• **Work instruction**:
The required result is an exact copy of every line from the one with "Where should I" through the last line below, with the pictures left out.

▼

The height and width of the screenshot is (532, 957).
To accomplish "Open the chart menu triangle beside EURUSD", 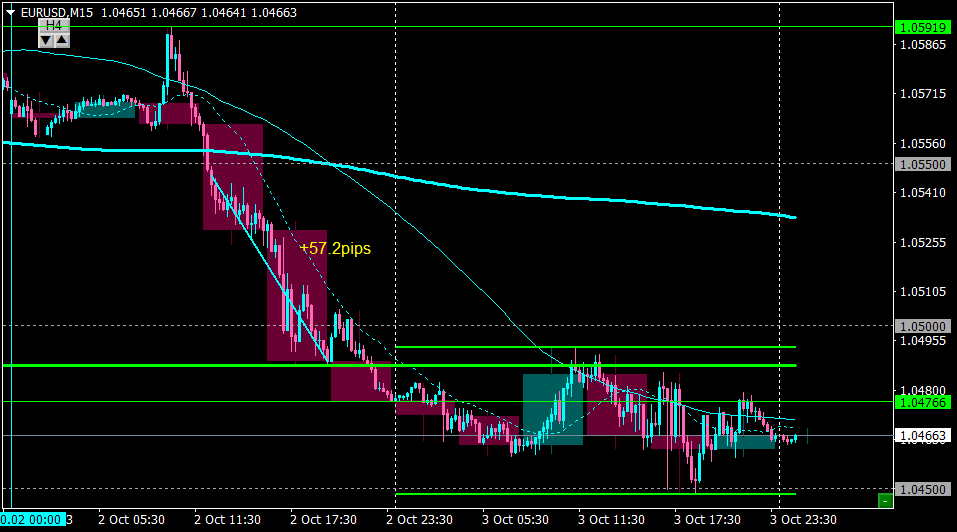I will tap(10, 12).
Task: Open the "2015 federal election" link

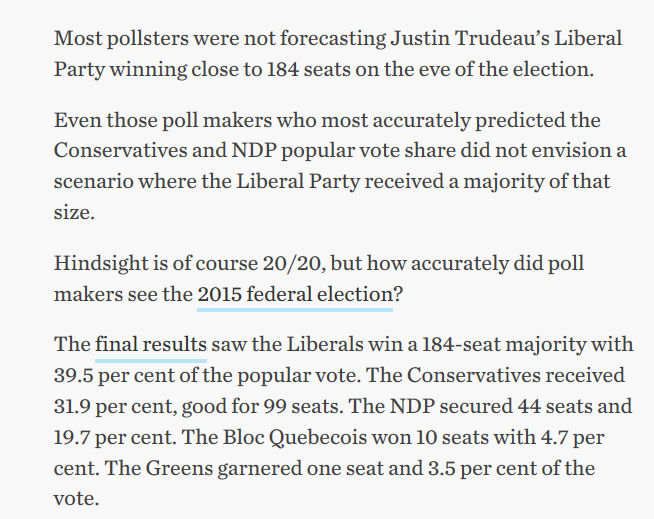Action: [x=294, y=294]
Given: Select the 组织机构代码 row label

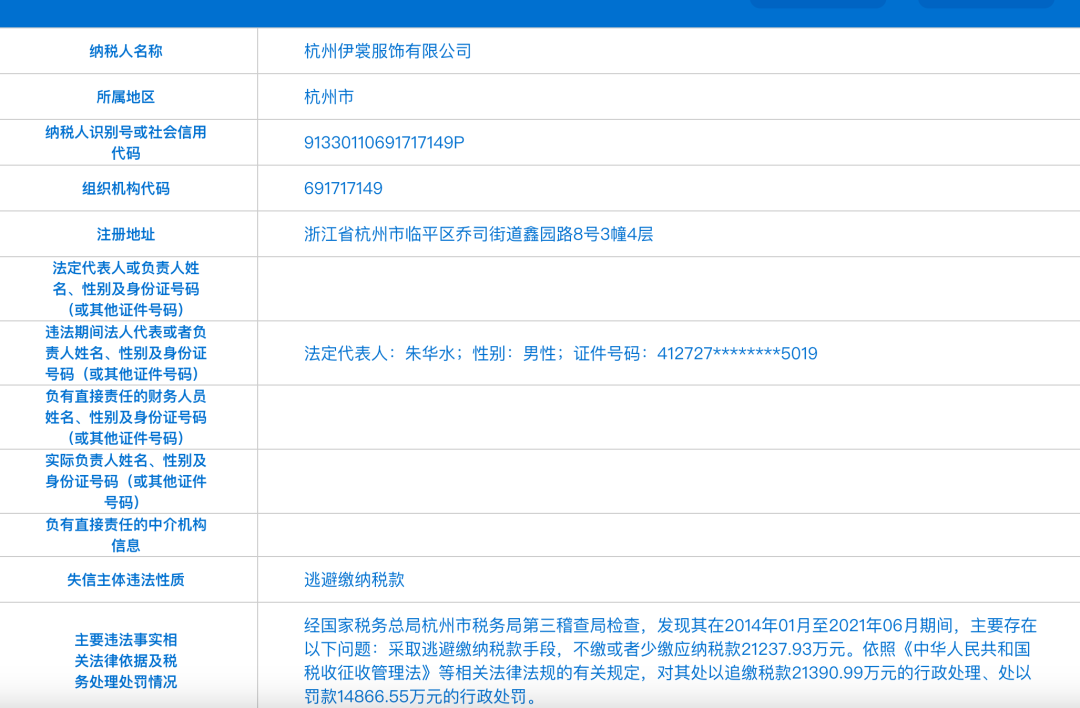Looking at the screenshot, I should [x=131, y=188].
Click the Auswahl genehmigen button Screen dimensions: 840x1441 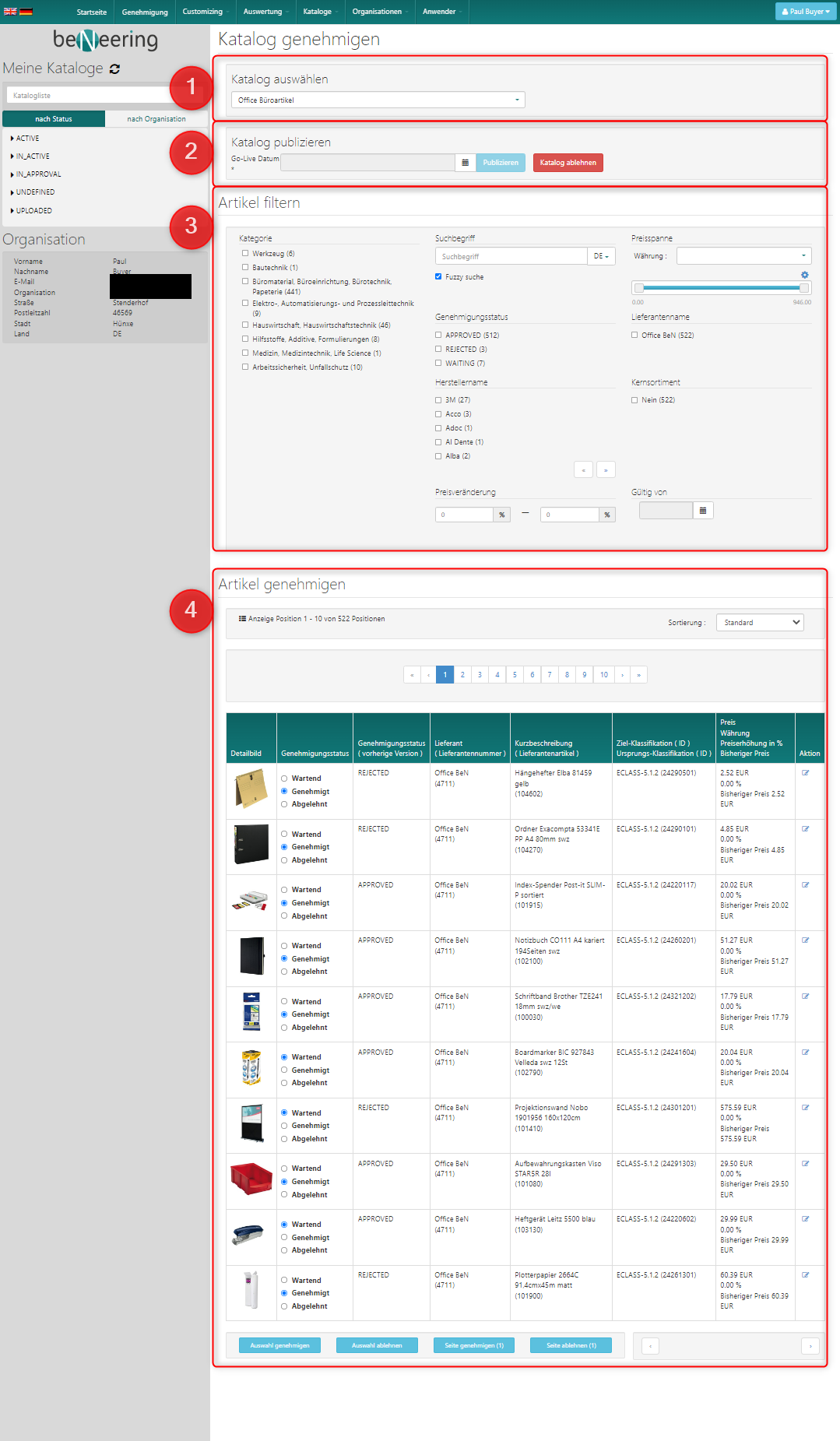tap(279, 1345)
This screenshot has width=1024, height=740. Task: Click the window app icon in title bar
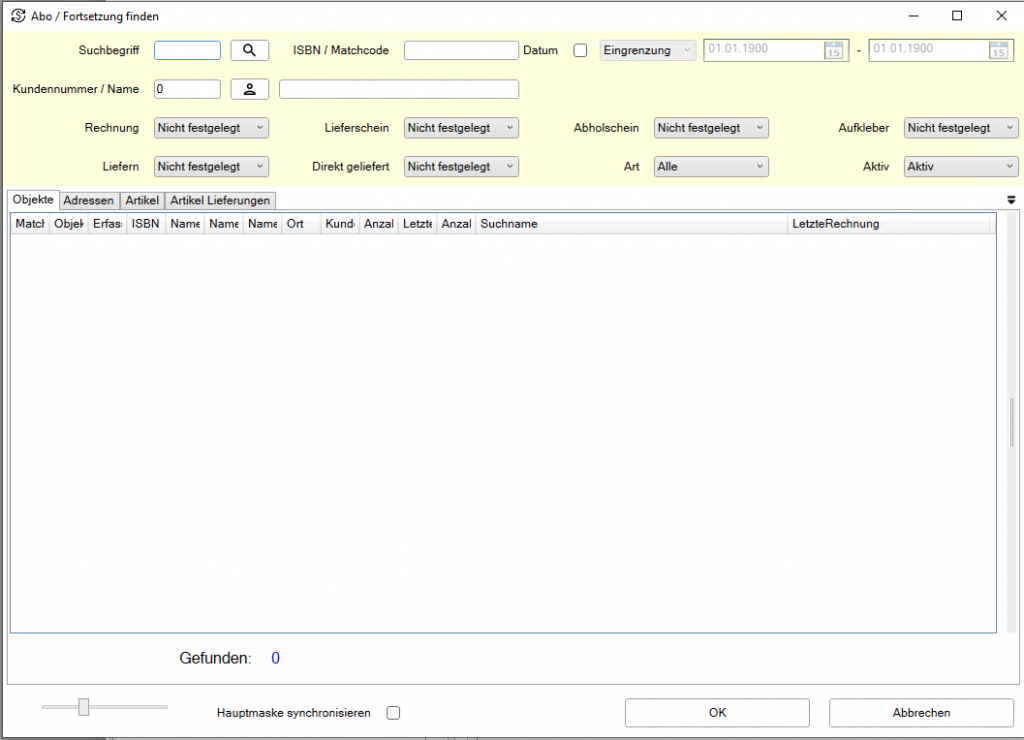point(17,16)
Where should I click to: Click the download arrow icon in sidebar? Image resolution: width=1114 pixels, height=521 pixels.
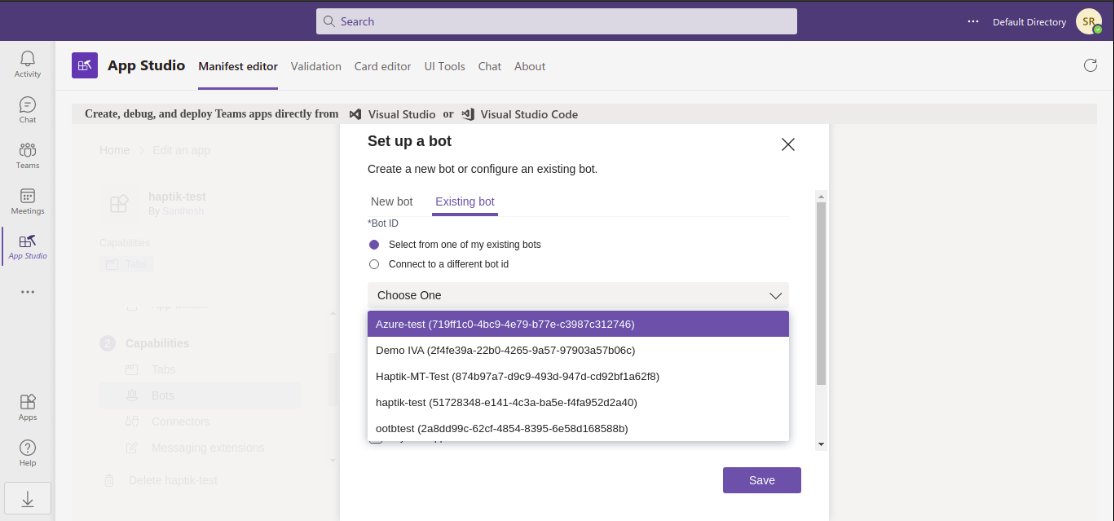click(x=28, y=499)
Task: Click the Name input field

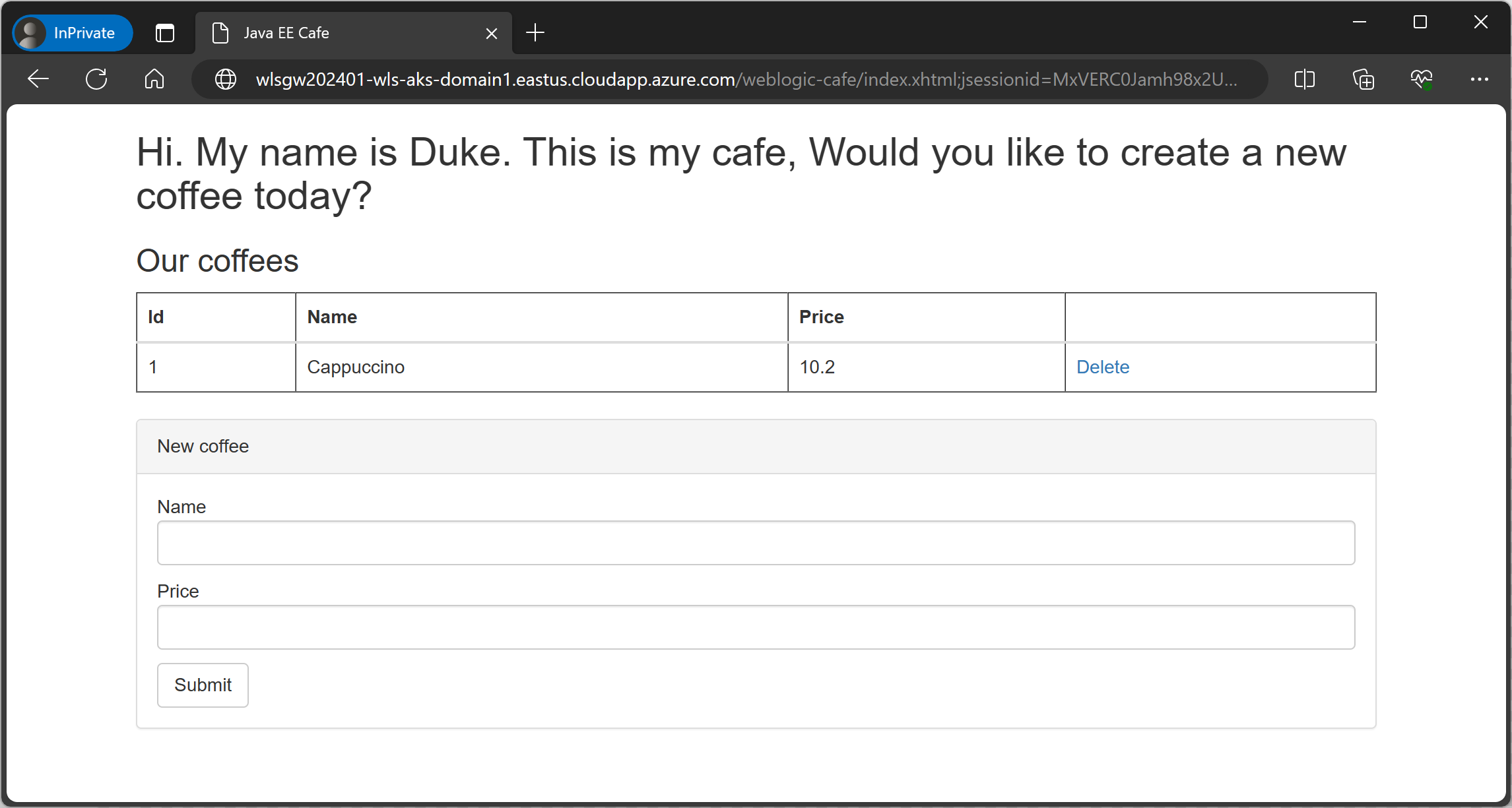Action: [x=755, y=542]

▲

• **Your response**:
Where should I click to: Click the download arrow icon in sidebar? Image resolution: width=1114 pixels, height=521 pixels.
click(x=28, y=499)
Task: Click the Name input field

Action: [x=755, y=542]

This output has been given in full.